Nasser and minorities
In general terms, El-Sayyed argues, Nasser’s era could not be qualified as a tough one for minorities.
“Even if we talk about the Nubians, whose cultural heritage did suffer upon the construction of the High Dam on the land where they had their villages, we cannot argue that this was an act of ethnic discrimination against a minority,” El-Sayyed says.
“We are rather talking about an unfairness to a cultural heritage,” he adds.
It is perhaps with the Jews of Egypt that El-Sayyed would qualify the general conclusion of fairness. But he insists on relating the developments of the time to their wider political context.
The exodus of Jews from Egypt, El-Sayyed insists, was a development subsequent to the involvement of some in attacks that targeted foreign interests, “especially American interests in order to prompt a crisis in relations between Cairo and Washington, as we saw with the Lavon affair” of 1954.
In a similar context, El-Sayyed says, one should see state apprehension in the 1950s and 1960s against the Baha’is of Egypt, whose national loyalty was questioned due to their association with a religious ritual that used to be conducted in Haifa – already Israeli-occupied by the 1950s and 1960s.
In the analysis of El-Sayyed, while there are certainly things for which Nasser can be blamed, from an objective point of view, not least of which is the devastating defeat of 1967, Nasser’s entire legacy cannot be labelled a failure, as some Nasser critics would argue.
One example of unfair generalised blame, El-Sayyed says, was “the public sector”.
“Advocates of the free-market economy and unconditional liberalisation argue that it was always a failed model of ownership, but this is not the case, because it did serve the interests of a large segment of society, even if it had its share of mistakes, which by the way were acknowledged by the state,” he says.
Nasser himself, El-Sayyed says, talked about the issue in a public speech in which he approached a comparison between successful management of the Suez Canal and unsuccessful management of the public sector.
Moreover, El-Sayyed argues, “Nasser should not be fully blamed” for an exaggerated engagement of the armed forces in otherwise civilian tasks.
“In some cases, Nasser liked to lean on some of the officers he knew and trusted. But this was not done away from a large pool of experts in all top fields who provided advice to the president; and the president often acted upon this advice,” he insists.
As for the charge of Nasser’s failure to allow for democracy, El-Sayyed argues that this was not something Nasser alone could be blamed for. “After 1952, in fact, Nasser was among the very few in the Free Officers who was sceptical about dissolving all political parties."
El-Sayyed adds that the performance of political parties at the time was not successful — not just after 1952, where they were firmly opposed to the cause of social justice, but even before 1952, “where their excessive and damaging political haggling seem to be deliberately underestimated by some today.”
“I am not trying to justify the choices that Nasser made there, but again I am trying to preach that we need to put things in context.
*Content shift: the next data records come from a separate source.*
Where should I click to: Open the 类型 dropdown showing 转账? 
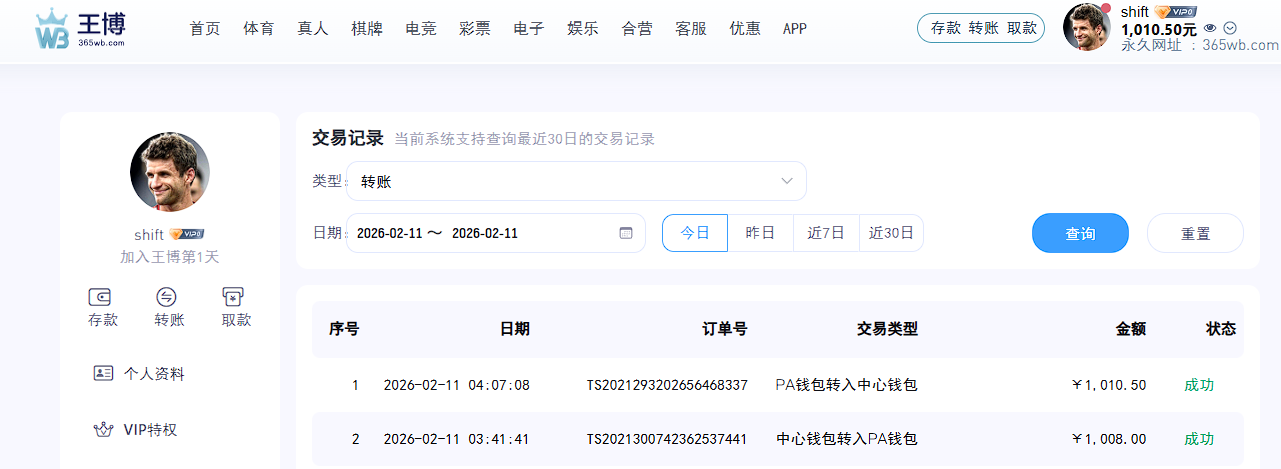[576, 181]
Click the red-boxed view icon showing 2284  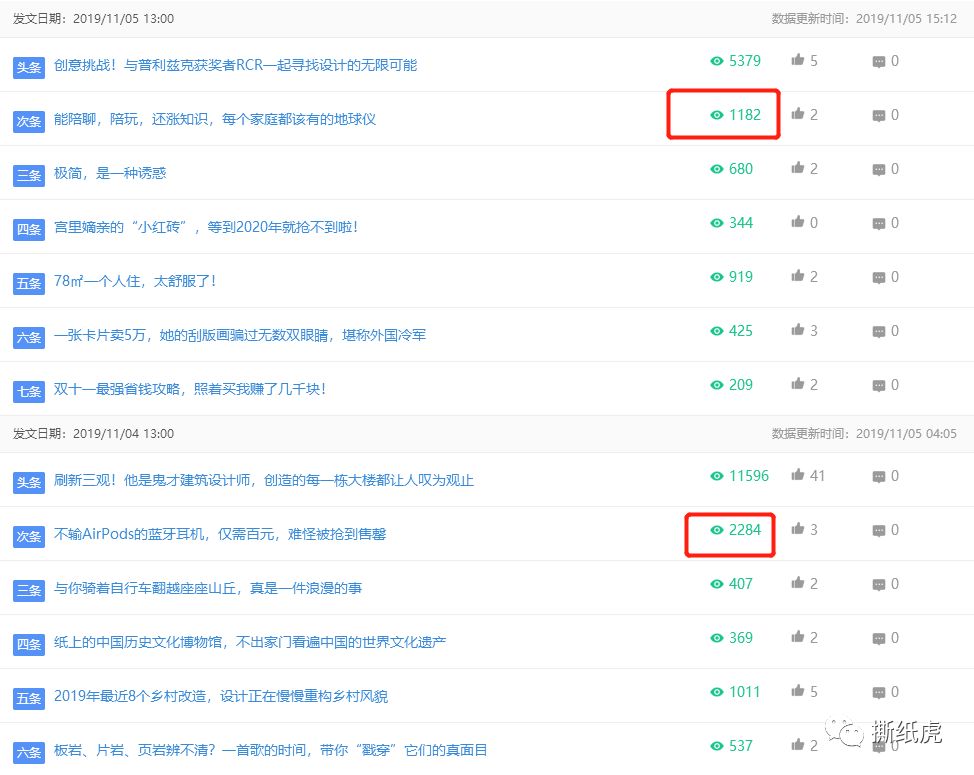717,529
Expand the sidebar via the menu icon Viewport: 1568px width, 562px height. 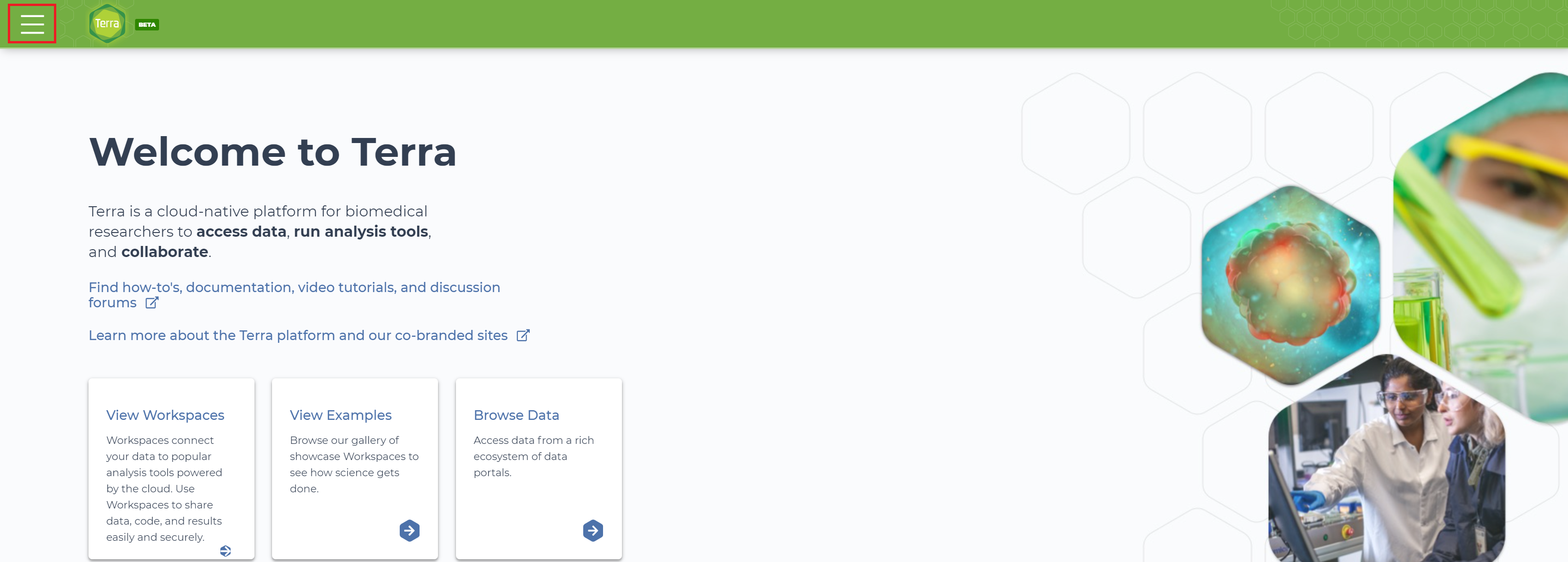coord(31,24)
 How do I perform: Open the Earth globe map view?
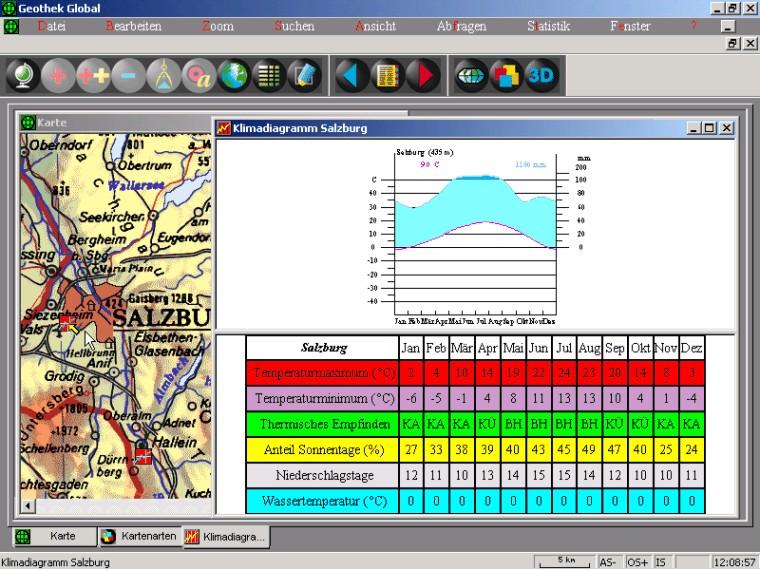(234, 76)
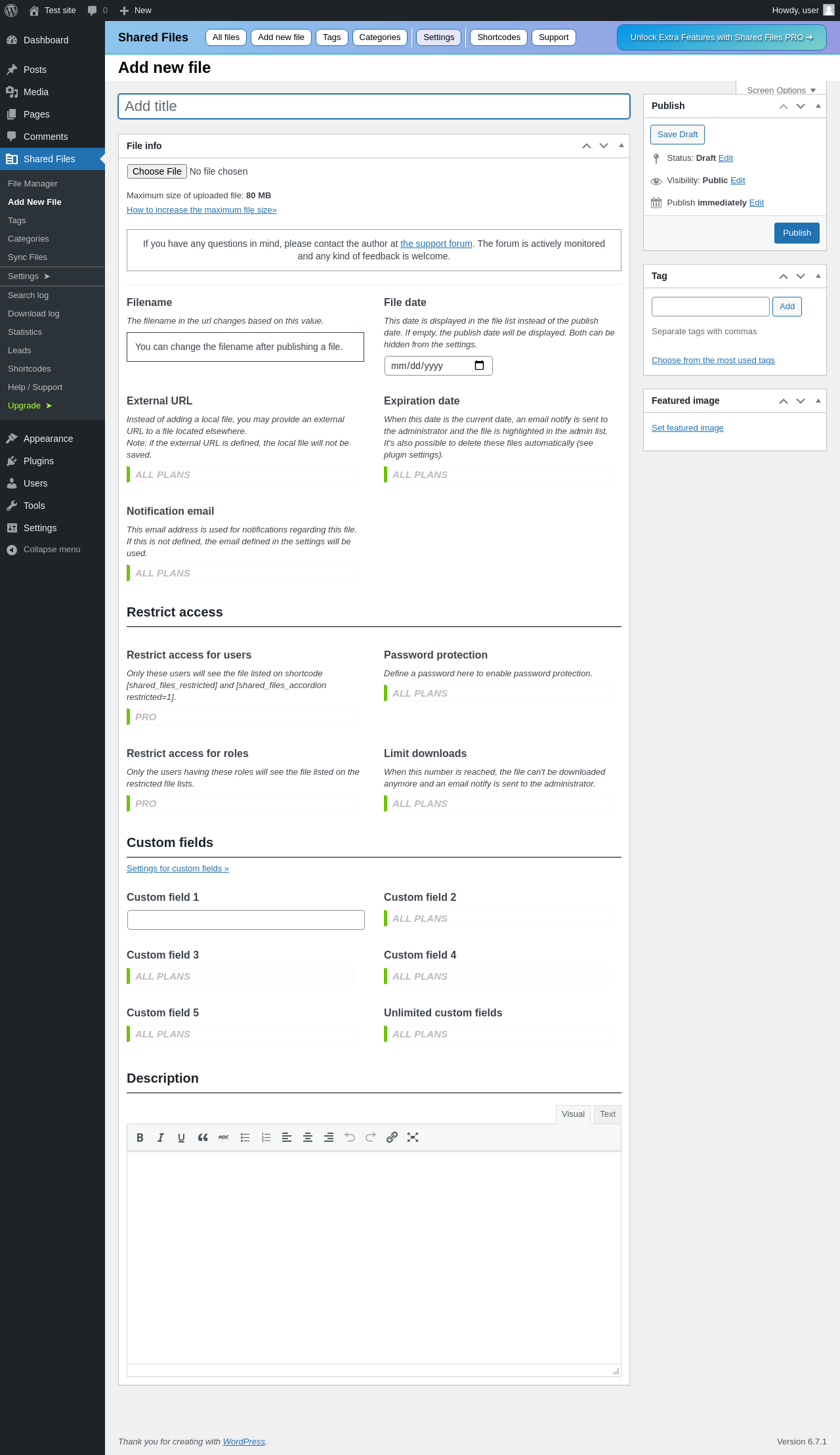Apply Blockquote formatting in editor toolbar

tap(203, 1137)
These were the 1950s and 1960s when the call all across the Third World was one for independence and liberalisation rather than democratisation, and when the examples were not those of the West, but rather those like Yugoslavia’s Josip Tito, who managed to start a process of modernisation, despite what we saw later of the practices of his rule,” El-Sayyed concludes.
*The views and opinions expressed in this article are those of the interviewee's and do not necessarily reflect the position of Ahram Online.